Is cloud computing hot air? Comprehend Systems shoots the breeze with OSP

By Natalie Morrison

- Last updated on GMT

Related tags: Computer

Cloud computing in clinical research: Comprehend Systems
Comprehend Systems recently made its data analytics, visualisations and reports software available from the cloud. CEO Rick Morrison spoke with Outsourcing-Pharma.com about the firm’s reasoning, and why no rockets were needed in the launch.

What does cloud computing mean to the pharmaceutical and biotech industry?

Broadly, cloud computing means setting all the processing and power externally so that your data is stored virtually.

The big advantages include being able to scale the system up or down easily, and the clear cost saving benefits.

Once you would have had to buy $2m worth of computer systems and then pay experts to install and use them. Now you just pay out a small fee to start using the services and you can start off pretty much as small as you like.

Firms can have an external team to deal with this so they can focus more on core competencies. The research is up to you, the honus for the computer systems is on the vendor.

What sort of programmes does cloud computing work best on?

All areas of drug development, from patient enrolment, to electronic data capture (EDC) to trial management.

If you were going to install one set electronic data capture system for instance, you’d have to buy computers, a data centre back up program, have data centre staff  on site 24 hours a day, buy the software – there’s a lot of costs associated.

A cloud EDC team don’t need data sets, or staff because they already have that.

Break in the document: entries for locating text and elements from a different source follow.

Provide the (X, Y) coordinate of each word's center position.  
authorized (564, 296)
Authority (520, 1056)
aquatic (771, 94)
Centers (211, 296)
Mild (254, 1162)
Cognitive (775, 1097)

What sort of firm could see the biggest benefits?

There are benefits for all types of company, but for smaller firms and biotech companies this is particularly useful.

Often they just conduct a few studies per year, and a lot of the time they have to pay out a huge software start up fund for just one project.

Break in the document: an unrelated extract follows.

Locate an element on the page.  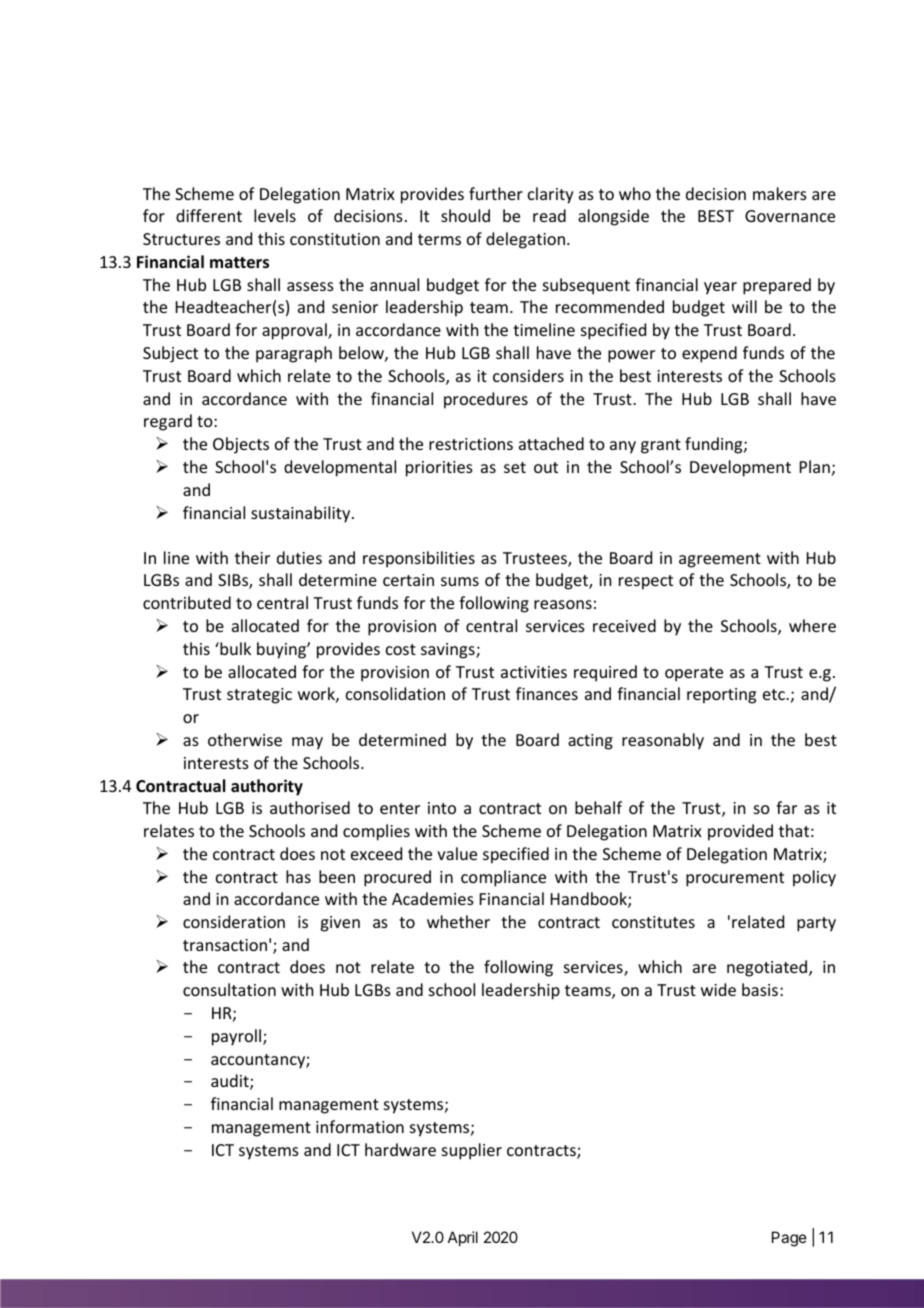
whether is located at coordinates (458, 921).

Instead of buying a team you can get started on a per study basis in a matter of days.

Another advantage of having systems like analytics software through the cloud is that it’s available 24 hours a day.

We can set up alerts on data, so that it will send you an email when the data you’re interested in shows up. That way you can put it into the cloud and just leave it there without having to keep the computer on.

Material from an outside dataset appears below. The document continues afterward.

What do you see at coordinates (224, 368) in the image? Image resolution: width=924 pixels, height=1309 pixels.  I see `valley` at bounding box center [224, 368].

Cloud computing has become popular in a lot of industries – why is this a relatively new system in the clinical research sector?

You’re technically outsourcing your data centre and for some firms this is a compliance concern.

That’s an old mind set now though and there are some very successful EDC exclusively systems exclusively in cloud.

So long as you make sure you are comfortable with what your vendors are doing there should not be a problem.

Is it secure?

It is secure enough. We have appropriate biometric staff and you can pair up reports from study centres.

I think it’s probably to the detriment of the research if a CRO or sponsor has to hire specialist IT staff to handle this sort of thing. Better to let experts deal with your security.

There are some people who have the mind set that they can do it the best, but the economics and value are clear for a cloud offering and we have a specialised team who deals with it.

There’s no reason I would say security is an issue and there’s no reason a CRO or sponsor should either.

What about issues with technical malfunctions – could this mean loss of data, or loss of time to work with the data?

There are incidences I’m sure that could be problematic, but that’s the nature of computers and technology.

The best way to avoid it is cloud providers who have multiple data centres running, so that you have backups if anything does go down.

There’s a process in place that can be used in an emergency that way.

What do you think is the future for cloud computing?

If you look at the technology of the past 10 years, a lot of firms invested heavily as that’s what they were supposed to do, but I don’t think they’ve fully extracted the value they wanted.

That will happen over the next 10 years.

I think that we’re getting to a point where the trials are going to become much, much smarter and augment the users and people involved in them.

It will move towards letting the technology help you do a better job.